Like big corporate houses which often compete with each other but also form cartels to keep out competition and sometimes form consortiums to cooperate on a big project, so too in the case of the jihadists. There are many examples of competing jihadists forming a special purpose vehicle for some extraordinary operation. At other times, they zealously protect their markets and their turf by ruthlessly eliminating competition – for instance, the Tehrik-e-Taliban Pakistan wiped out the ISI backed LeT in FATA when the latter tried to make inroads in that region. The ISIS has done the same with groups like the Jabhat-al-Nusra and other smaller jihadists in Syria, though there have been occasions when the al Nusra has also worked with ISIS against a common foe. The Al Qaeda has faced setbacks at the hands of the ISIS both in terms of the competition to be the alpha jihadist outfit as well as in terms of affiliates of Al Qaeda switching loyalties to ISIS. The other interesting parallel between corporates and jihadists is the way one outfit merges into or is acquired by the other to synergise their operations and increase their effectiveness. Then there is the whole rebranding exercise which these jihadists undertake to improve their market share and their appeal. The Taliban for example pretend to be a local Afghanistan centred force, the al Nusra has pretended to sever its Al Qaeda links, and the JuD pretends to be a welfare organisation – all three instances are pure and simple dissemble but have managed to fool enough people who then argue for engaging these groups.

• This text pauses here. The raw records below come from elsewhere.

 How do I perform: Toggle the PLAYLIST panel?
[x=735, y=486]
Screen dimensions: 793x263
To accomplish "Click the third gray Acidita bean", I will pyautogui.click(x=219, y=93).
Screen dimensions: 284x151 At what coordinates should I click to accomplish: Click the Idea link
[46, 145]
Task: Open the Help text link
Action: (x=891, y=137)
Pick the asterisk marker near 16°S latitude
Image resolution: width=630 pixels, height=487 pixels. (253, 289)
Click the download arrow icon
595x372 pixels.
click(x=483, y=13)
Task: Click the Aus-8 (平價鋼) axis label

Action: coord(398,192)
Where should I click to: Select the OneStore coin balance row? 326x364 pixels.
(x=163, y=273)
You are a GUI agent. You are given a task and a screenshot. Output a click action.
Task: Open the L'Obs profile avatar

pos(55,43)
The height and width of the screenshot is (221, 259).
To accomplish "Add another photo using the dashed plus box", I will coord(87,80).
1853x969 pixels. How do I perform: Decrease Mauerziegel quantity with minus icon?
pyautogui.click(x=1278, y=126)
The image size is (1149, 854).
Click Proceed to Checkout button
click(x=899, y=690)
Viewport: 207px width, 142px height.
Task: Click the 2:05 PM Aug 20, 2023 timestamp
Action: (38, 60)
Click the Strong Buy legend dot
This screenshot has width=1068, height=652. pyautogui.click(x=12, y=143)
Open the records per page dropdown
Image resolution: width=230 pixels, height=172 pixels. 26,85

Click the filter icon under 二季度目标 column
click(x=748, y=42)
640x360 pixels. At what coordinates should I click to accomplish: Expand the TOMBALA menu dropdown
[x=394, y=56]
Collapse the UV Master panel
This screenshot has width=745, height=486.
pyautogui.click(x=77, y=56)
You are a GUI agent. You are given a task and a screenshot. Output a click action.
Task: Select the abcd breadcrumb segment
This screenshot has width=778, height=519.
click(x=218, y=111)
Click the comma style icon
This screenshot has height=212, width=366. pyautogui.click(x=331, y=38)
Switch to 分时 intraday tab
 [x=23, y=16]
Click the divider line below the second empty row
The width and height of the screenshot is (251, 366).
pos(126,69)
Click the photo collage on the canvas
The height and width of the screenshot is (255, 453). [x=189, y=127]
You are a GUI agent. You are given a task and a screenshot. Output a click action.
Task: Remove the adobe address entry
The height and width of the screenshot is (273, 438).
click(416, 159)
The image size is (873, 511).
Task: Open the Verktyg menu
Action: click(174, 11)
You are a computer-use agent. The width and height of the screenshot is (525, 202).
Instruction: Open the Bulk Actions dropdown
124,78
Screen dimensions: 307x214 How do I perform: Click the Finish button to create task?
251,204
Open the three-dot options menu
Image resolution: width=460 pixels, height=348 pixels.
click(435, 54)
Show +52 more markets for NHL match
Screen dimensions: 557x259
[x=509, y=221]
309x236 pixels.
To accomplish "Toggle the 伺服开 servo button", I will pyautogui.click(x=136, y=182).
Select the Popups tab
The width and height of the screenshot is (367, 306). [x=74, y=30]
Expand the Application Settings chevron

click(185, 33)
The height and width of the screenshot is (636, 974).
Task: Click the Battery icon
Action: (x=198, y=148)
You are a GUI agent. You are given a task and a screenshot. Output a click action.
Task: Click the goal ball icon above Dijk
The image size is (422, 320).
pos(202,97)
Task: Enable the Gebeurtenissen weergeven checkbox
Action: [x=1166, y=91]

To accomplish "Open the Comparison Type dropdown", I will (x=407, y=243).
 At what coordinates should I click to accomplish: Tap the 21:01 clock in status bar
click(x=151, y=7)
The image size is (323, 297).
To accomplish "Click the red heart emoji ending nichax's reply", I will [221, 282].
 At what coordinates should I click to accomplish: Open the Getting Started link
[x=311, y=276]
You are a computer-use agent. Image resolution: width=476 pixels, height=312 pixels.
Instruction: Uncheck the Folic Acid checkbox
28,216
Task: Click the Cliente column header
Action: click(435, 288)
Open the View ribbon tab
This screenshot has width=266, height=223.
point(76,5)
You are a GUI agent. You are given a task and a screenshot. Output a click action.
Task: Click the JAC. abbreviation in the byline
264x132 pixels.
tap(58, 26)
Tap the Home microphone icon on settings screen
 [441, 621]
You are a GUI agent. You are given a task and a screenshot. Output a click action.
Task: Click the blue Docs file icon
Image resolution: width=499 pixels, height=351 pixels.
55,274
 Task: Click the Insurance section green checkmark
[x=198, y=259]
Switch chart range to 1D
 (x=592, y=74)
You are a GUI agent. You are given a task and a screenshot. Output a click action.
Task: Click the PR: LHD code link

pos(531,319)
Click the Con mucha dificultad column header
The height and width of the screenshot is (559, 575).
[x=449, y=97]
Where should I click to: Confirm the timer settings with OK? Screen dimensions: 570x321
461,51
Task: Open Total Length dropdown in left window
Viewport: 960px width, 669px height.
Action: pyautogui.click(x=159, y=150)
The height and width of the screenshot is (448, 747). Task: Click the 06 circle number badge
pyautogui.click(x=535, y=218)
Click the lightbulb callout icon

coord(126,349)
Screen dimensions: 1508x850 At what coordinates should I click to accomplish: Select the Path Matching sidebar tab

Even as states and societies around the world figure out ways on countering the perverted, pernicious and diabolical ideology of the jihadists, and endeavour to defeat the jihadists militarily, it is just as important to concentrate on demolishing the organisational structures that the jihadists have set up which allow them to persevere and re-emerge even after major setbacks. Mere decapitation will not suffice if the rest of the structure is not dismantled. Any anti-jihadist strategy must therefore include degrading all the organisational building blocks that allow jihadist terror groups to be so enduring.